×6×
-Phillipp-
-Nie masz racji -stwierdził Consti patrząc na Karla. -Nasz obecny tutaj przyjaciel -wskazał na mnie. -Po tej wycieczce spał szesnaście godzin. Rozumiesz to? Szesnaście?!
Karl popatrzył na niego i popukał się w czoło na znak tego że mu nie wierzy.
-Tak było -potwierdziłem to co mówił Constantin. -Nie wiem za bardzo czemu, ale zmęczony byłem i tak wyszło.
Karl spojrzał na mnie nie dowierzając i już chciał coś mówić ale momentalnie pobladł gdy coś zobaczył.
-A tobie co? Wyglądasz jakbyś ducha zobaczył? -zagaił Andreas, który pojawił się niewiadomo skąd.
-Popatrz przed siebie, delikatnie w prawo. Ale dyskretnie! -dodał za co został zgromiony wzrokiem pełnym mordu.
Andreas nie należał do osób dyskretnych. Gdy kiedyś byliśmy na zawodach w Norwegii i szliśmy do sklepu i próbowaliśmy być niezauważeni to ten wielkolud najpierw przywalił głową we framugę a potem prawie zabił się o jakieś skrzynki czy inne palety, które stały na podłodze. No i przez to mieliśmy do czynienia z napalonymi fankami.
-Jaki chrabąszcz najgorszy -powiedział, a ja spojrzałem w tamtym kierunku. No i kogo tam zobaczyłem? Niemiecką wersję Justina Biebera. No i tą lafiryndę. Szli do nas trzymając się za ręce.
-Cześć -przywitał się z nami na co odpowiedzieliśmy jakimiś mruknięciami. Andreas zaczął z nim bardziej rozmawiać jak sam stwerdził "żeby wybadać jego fałszywość" czy coś takiego.
-Oho! Moi drodzy panowie i pani -zaczął Constantin. -Nasze panie będą skakać.

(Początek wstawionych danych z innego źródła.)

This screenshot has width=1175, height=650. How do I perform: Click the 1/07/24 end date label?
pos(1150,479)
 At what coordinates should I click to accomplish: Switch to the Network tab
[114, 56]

Od razu wszyscy odwróciliśmy głowy w kierunku skoczni. Uśmiechnąłem się na myśl, że zaraz pojawi się tu Sela.
Wszystkie dziewczyny skoczyły ładnie, całkiem równo. Wszystko było dobrze, do czasu skoku Seliny. Gdy Katherina powiedziała nam, że teraz kolej szatynki uważnie obserwowałem co się dzieje na górze skoczni. Dziewczyna usiadła na belce i odepchnęła się, a po chwili wybiła się z progu. Wszystko szło dobrze, podręcznikowo wręcz, ale coś się stało, wiatr zmienił nagle całkowicie trajektorię i pod wpływem tego dziewczynę przekręciło i padła na zeskok.
Na moment nastała cisza, która obejmowała wszystko i wszystkich. Po chwili zerwał się medyk, który akurat towarzyszył nam na treningu. Chyba nazywa się Emil. Po chwili wyrwałem się z ucisku Karla, który trzymał ręce na moich ramionach i przytrzymywał mnie. Chociaż może sam mnie puścił?

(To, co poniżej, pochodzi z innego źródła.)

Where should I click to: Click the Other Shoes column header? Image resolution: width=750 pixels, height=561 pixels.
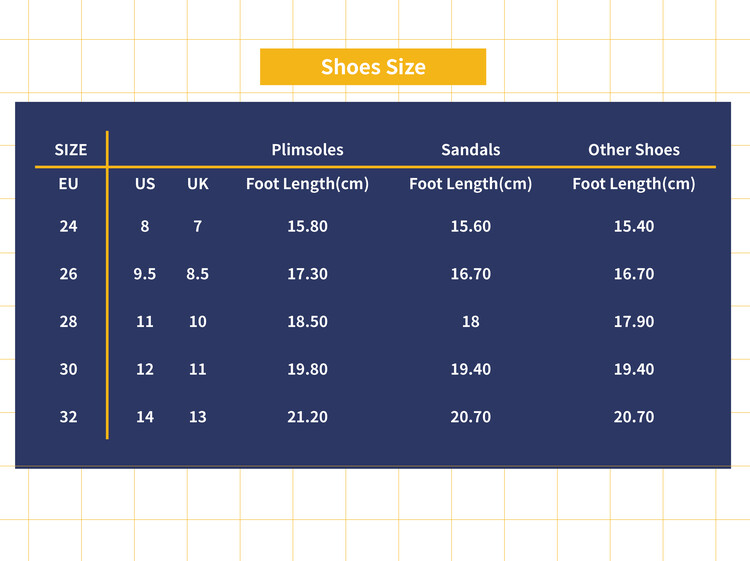pos(633,150)
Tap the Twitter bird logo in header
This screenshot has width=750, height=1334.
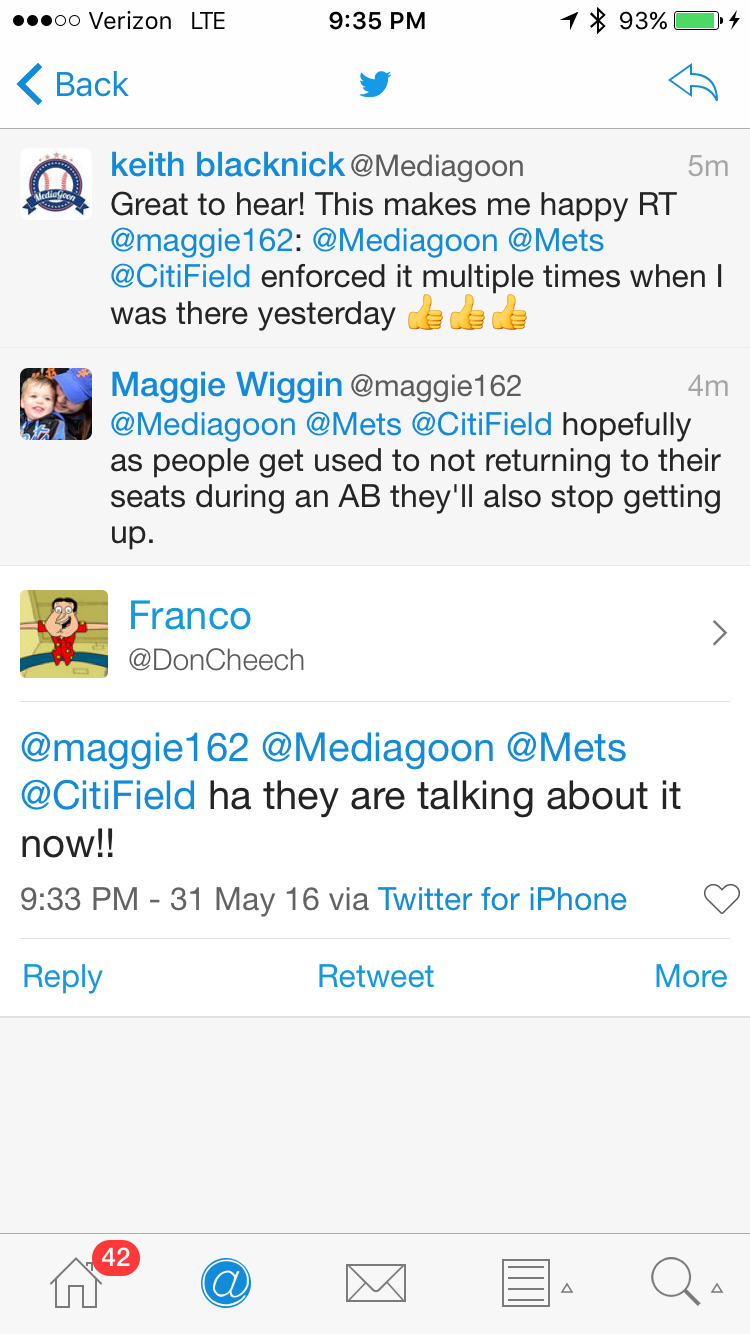coord(375,84)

Podbiegłem do dziewczyny, która leżała na igielicie. Była przytomna, czyli nie było tragedii. Obserwowałem poczynania Emila. Wypytywał ją jak się czuje i czy może ruszać nogami i rękami.
-Phillipp dasz radę ją zanieść? -spytał mnie medyk. Polowałem głową.
-Tak -podszedłem do niej. -Dałabyś radę przytrzymać się moich barków?
Pokiwała głową, podszedłem do niej i delikatnie ją podnosiłem, trzymała się mojej szyi, a ja niosłem ją na tak zwaną pannę młodą.
-Pius, zaniesiesz jej narty? Kath bardzo cię proszę przynieś jej rzeczy i Karl zadzwoń do Richiego.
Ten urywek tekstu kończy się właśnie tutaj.